そう。
私の方こそ、歓迎会の日から始まって、色々と谷田部課長には迷惑のかけどうしだ。
きっと、なんてはた迷惑なやつだと思われているに違いない。
「残業ね……」
従兄さんの端正な口元が、意味ありげな笑みを刻む。
それは、純粋な笑みというよりは、皮肉めいた色合いが濃い。
それに、口元は微笑んでいるのに、なぜか銀縁メガネの奥の瞳は笑っていないような気がする。

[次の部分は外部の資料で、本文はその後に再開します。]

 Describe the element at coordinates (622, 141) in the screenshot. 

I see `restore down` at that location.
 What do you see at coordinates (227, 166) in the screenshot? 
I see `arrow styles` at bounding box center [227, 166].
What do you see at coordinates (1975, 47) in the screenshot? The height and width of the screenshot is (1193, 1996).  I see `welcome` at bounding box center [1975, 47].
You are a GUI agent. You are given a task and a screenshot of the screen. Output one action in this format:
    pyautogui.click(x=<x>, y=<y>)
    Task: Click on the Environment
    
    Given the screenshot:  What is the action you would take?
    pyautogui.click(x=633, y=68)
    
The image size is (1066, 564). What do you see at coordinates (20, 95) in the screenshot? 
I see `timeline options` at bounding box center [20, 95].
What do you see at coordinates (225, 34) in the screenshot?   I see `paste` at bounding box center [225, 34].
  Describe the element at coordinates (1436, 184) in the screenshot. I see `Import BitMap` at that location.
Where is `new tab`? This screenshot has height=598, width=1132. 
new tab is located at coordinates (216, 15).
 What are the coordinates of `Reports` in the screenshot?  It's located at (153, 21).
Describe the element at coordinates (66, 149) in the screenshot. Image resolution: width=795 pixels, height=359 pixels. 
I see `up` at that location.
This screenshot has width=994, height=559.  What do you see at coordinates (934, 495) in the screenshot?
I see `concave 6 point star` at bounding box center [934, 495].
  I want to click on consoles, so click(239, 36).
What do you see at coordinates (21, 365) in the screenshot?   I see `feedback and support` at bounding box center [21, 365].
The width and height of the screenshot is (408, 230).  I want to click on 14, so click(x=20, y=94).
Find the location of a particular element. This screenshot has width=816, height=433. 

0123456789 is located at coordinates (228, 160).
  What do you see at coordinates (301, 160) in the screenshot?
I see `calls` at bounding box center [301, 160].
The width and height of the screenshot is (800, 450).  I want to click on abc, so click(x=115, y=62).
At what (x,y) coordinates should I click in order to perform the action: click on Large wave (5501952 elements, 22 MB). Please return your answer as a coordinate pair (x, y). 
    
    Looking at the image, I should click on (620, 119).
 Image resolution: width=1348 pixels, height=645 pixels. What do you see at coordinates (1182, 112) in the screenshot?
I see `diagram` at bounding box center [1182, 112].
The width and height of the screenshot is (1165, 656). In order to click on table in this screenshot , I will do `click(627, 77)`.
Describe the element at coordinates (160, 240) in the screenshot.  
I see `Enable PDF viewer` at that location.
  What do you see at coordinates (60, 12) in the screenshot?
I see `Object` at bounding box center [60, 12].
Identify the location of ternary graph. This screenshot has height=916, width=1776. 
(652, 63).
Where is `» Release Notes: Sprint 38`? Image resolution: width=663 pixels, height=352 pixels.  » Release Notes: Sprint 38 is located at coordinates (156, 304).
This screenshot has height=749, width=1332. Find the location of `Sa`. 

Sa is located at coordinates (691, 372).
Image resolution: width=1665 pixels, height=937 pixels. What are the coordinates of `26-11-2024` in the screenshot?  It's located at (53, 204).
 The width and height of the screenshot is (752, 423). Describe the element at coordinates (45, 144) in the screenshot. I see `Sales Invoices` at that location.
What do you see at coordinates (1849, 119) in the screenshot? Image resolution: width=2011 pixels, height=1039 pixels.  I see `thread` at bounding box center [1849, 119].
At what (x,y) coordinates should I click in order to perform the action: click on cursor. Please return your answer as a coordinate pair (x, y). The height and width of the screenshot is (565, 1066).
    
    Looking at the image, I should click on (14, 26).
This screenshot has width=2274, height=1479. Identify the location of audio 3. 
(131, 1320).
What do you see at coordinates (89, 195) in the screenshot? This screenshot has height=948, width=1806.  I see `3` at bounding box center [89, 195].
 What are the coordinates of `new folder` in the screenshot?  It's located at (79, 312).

「仕方のない奴だ。上司が働きすぎると、部下が休めなくなってしまうのに。上に立つものは、怠け者に見えるくらいがちょうど良いとは思わない?」
これは、一般論?
それとも、経験に基づくもの?
この人も部下を使う立場の人間、ということだろうか。
確かに、どう見ても平社員には見えないけど。
「……そういうものですか?」
「そういうものだよ。まあでも、君みたいな可愛らしい部下となら、残業したくなるのもわかるかな」
「あ、あははは……」
さらりと、『可愛らしい』なんて言われて、どう返答していいのか困ってしまう。
仮にも、二十八歳にもなるいい年の大人の女なんですけど、私。
――ううっ。
やっぱり、この人のこと、苦手だ。